— start SUPPLIED TEXT —

8-K 1 d8k.htm FORM 8-K Form 8-K

SECURITIES AND EXCHANGE COMMISSION

WASHINGTON, D.C. 20549

 


 

FORM 8-K

 

CURRENT REPORT

PURSUANT TO SECTION 13 OR 15(d) OF THE

SECURITIES EXCHANGE ACT OF 1934

 

Date of Report (Date of Earliest Event Reported): February 10, 2003

 

COMPUTER SCIENCES CORPORATION

(Exact Name of Registrant as Specified in Its Charter)

 

Nevada

 

1-4850

 

95-2043126

(State or Other Jurisdiction

of Incorporation)

 

(Commission

File Number)

 

(IRS Employer

Identification No.)

 

2100 East Grand Avenue

El Segundo, California 90245

(Address of Principal Executive Offices, Including Zip Code)

 

(310) 615-0311

(Registrant’s Telephone Number, Including Area Code)

 

NONE

(Former Name or Former Address, if Changed Since Last Report)

 



 

ITEM 5.    OTHER EVENTS.

 

On October 23, 2001, Computer Sciences Corporation (the “Company”) filed a Registration Statement on Form S-3 (File No. 333-72034) with the Securities and Exchange Commission (the “Commission”), relating to the registration under the Securities Act of 1933, as amended, of up to an initial aggregate offering price of $1,500,000,000 of debt securities, preferred stock, and common stock (the “Securities”). The Registration Statement was declared effective on November 7, 2001.

 

On February 11, 2003, the Company entered into an Underwriting Agreement (filed herewith as Exhibit 1.1) with Goldman, Sachs & Co., Merrill Lynch, Pierce, Fenner & Smith Incorporated, Credit Suisse First Boston LLC, J.P. Morgan Securities, Inc., Morgan Stanley & Co. Incorporated, Salomon Smith Barney Inc., Scotia Capital (USA) Inc., Banc One Capital Markets, Inc., BNY Capital Markets, Inc., Deutsche Bank Securities Inc., Dresdner Kleinwort Wasserstein Securities LLC, ING Financial Markets LLC, McDonald Investments Inc., a KeyCorp Company, U.S. Bancorp Piper Jaffray Inc., UBS Warburg LLC, Wachovia Securities, Inc., and Wells Fargo Brokerage Services, LLC (collectively, the “Underwriters”), pursuant to which the Company agreed to issue and sell and the Underwriters agreed, subject to certain conditions, to purchase $300,000,000 aggregate principal amount of the Company’s 5.00% Notes due February 15, 2013 (the “Notes”) registered under the Registration Statement at an initial public offering price of 98.746% of par for the Notes, less underwriting discounts and commissions (the “Offering”).

— end SUPPLIED TEXT —
— start SUPPLIED DATA —

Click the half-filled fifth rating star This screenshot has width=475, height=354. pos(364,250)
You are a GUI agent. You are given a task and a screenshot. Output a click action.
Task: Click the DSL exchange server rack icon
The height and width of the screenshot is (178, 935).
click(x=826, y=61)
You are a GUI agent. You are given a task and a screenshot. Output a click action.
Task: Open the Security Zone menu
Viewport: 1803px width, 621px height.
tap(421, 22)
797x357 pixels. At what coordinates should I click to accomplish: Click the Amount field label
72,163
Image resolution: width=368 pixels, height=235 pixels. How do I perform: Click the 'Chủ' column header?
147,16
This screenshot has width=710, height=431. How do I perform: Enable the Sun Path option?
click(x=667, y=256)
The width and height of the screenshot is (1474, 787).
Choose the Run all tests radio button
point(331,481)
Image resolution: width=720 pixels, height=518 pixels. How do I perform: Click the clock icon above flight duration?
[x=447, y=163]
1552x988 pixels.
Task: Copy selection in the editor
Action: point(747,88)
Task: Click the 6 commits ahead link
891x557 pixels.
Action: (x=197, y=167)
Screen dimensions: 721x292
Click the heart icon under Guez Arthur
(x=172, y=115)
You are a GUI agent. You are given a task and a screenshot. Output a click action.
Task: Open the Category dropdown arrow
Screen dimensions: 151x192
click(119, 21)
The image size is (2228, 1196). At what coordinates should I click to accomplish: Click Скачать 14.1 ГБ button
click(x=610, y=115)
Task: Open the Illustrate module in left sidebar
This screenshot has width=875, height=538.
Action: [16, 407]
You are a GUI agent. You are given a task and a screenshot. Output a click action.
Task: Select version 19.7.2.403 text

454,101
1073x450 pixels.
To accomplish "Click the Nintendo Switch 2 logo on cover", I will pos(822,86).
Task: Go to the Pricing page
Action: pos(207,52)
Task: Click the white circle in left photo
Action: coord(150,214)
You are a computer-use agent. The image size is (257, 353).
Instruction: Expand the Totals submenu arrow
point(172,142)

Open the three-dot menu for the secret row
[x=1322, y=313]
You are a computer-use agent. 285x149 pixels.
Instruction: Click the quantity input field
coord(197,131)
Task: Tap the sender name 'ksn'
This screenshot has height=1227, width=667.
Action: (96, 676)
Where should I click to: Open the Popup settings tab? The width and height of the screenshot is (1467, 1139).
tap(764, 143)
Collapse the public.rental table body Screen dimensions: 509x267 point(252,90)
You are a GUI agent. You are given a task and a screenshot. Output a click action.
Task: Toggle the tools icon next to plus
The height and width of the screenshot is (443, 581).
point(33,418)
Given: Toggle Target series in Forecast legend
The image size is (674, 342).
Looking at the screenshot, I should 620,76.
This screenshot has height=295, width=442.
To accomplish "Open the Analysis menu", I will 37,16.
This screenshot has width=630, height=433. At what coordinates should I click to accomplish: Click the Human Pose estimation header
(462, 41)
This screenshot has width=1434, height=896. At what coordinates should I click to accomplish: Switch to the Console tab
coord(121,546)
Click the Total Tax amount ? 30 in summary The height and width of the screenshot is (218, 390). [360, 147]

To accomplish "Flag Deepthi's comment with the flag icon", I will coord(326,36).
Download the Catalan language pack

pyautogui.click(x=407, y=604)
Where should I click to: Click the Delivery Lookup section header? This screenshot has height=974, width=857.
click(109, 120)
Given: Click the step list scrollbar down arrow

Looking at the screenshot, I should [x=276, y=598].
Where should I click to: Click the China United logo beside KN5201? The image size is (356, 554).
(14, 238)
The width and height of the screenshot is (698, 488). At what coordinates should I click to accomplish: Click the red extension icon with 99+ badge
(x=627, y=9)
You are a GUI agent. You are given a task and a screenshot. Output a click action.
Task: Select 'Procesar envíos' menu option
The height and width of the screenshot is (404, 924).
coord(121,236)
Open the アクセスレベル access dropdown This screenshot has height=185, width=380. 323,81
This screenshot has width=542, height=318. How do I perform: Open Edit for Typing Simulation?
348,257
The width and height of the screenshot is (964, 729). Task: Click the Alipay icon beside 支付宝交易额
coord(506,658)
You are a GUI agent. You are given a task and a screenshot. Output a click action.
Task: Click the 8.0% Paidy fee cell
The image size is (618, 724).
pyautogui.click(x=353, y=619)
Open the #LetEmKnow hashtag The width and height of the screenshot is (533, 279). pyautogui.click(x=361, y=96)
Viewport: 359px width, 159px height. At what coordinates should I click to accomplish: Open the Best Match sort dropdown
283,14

— end SUPPLIED DATA —

DIRECTIVE: Reproduce word for word the stretch of the 8-K filing from "ITEM 5.    OTHER EVENTS." through "November 7, 2001.".

EXPECTED OUTPUT:
ITEM 5.    OTHER EVENTS.

 

On October 23, 2001, Computer Sciences Corporation (the “Company”) filed a Registration Statement on Form S-3 (File No. 333-72034) with the Securities and Exchange Commission (the “Commission”), relating to the registration under the Securities Act of 1933, as amended, of up to an initial aggregate offering price of $1,500,000,000 of debt securities, preferred stock, and common stock (the “Securities”). The Registration Statement was declared effective on November 7, 2001.